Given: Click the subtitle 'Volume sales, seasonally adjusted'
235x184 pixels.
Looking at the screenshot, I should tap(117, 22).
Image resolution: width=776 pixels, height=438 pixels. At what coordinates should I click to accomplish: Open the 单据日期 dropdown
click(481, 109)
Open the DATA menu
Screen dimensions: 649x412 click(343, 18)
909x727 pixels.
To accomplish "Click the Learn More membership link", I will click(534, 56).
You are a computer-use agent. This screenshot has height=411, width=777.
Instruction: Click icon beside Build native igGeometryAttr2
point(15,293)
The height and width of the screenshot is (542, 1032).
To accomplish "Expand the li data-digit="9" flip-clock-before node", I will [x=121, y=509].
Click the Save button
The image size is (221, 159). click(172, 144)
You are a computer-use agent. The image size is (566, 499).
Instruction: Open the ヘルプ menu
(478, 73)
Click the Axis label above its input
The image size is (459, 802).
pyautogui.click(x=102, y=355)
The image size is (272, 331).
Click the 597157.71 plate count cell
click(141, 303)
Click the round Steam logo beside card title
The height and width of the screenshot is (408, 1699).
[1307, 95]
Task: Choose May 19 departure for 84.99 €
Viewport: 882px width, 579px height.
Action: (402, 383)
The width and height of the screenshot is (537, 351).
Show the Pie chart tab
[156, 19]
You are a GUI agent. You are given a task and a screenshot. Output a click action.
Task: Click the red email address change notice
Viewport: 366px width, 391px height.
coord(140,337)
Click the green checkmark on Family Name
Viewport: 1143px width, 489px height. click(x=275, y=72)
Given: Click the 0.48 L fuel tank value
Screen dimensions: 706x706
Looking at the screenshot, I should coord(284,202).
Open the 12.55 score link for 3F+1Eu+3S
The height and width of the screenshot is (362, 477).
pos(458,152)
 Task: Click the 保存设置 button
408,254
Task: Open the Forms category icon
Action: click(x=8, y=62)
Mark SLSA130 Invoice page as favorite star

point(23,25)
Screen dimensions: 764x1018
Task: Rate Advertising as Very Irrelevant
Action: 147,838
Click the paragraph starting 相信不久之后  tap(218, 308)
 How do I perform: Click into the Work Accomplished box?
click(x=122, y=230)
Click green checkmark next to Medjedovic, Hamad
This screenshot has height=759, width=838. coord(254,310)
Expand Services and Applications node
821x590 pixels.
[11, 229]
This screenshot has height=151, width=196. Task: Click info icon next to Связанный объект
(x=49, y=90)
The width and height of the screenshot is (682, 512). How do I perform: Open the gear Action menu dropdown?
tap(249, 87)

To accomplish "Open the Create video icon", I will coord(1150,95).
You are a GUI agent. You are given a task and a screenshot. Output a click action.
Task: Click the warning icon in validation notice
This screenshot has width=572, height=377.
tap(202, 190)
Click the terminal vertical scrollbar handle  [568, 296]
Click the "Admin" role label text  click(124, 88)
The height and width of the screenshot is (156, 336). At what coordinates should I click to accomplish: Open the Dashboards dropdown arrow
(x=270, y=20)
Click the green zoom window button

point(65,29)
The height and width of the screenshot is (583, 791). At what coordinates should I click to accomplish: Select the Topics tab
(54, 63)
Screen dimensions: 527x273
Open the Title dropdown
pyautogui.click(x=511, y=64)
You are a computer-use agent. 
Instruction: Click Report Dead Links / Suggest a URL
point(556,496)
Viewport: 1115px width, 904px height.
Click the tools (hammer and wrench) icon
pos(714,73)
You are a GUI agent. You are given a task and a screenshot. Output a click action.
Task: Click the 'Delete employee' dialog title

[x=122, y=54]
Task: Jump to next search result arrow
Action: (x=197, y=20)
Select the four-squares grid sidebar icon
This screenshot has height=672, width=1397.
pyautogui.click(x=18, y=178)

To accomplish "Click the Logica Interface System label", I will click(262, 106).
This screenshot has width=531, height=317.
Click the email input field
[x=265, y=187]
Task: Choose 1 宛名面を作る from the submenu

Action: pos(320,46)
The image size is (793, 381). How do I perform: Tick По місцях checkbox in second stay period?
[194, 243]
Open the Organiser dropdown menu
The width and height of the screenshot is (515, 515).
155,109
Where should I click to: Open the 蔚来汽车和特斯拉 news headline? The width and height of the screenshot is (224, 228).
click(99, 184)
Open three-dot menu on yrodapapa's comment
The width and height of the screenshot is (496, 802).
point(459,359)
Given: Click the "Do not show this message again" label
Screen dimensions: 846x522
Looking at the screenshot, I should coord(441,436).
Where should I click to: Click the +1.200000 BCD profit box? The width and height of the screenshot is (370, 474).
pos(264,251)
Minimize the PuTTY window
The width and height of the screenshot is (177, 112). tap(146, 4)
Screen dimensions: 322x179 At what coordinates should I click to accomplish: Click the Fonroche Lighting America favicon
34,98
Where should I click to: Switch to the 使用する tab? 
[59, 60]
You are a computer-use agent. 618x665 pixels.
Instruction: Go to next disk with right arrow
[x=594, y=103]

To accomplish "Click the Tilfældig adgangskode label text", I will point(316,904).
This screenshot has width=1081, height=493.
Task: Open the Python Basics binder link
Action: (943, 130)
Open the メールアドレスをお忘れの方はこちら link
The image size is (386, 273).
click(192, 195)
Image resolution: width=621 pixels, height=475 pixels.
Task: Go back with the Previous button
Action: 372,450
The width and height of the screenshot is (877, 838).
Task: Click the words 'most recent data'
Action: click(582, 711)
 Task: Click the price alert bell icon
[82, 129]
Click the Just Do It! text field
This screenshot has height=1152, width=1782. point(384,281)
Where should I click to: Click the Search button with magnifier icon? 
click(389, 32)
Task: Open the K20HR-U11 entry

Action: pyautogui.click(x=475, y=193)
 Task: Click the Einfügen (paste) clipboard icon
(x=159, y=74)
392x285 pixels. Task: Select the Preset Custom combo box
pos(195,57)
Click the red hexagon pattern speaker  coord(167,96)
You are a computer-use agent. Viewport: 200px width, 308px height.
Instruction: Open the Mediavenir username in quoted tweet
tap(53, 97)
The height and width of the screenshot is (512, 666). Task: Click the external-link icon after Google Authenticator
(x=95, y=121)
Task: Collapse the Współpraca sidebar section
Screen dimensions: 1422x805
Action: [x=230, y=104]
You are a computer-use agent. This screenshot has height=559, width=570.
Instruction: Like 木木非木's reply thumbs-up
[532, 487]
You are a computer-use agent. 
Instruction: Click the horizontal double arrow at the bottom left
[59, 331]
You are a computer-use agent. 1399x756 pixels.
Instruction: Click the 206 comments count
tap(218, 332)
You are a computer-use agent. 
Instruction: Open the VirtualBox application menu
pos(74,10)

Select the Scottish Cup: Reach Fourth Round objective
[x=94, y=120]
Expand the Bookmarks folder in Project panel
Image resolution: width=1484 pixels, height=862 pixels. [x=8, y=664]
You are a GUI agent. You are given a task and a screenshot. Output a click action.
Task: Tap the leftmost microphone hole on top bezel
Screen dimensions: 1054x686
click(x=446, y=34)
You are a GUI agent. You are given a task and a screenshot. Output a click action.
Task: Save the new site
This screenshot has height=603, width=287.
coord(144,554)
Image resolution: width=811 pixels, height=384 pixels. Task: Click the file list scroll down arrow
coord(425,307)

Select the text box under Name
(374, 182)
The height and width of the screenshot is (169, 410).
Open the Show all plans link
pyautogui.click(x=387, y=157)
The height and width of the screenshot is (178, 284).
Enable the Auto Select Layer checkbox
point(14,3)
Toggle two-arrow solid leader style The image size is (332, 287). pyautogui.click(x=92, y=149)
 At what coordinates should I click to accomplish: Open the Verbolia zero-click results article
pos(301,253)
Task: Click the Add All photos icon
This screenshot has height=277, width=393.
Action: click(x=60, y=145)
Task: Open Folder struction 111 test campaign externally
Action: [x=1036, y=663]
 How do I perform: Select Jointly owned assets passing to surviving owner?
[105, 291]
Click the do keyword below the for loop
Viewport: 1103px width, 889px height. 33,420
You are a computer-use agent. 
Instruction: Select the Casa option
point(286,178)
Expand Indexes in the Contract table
----------------
■ Task to complete
Copy every line above in which the string "sidebar" shows up.

■ Response to this task
Select the four-squares grid sidebar icon
Task: Collapse the Współpraca sidebar section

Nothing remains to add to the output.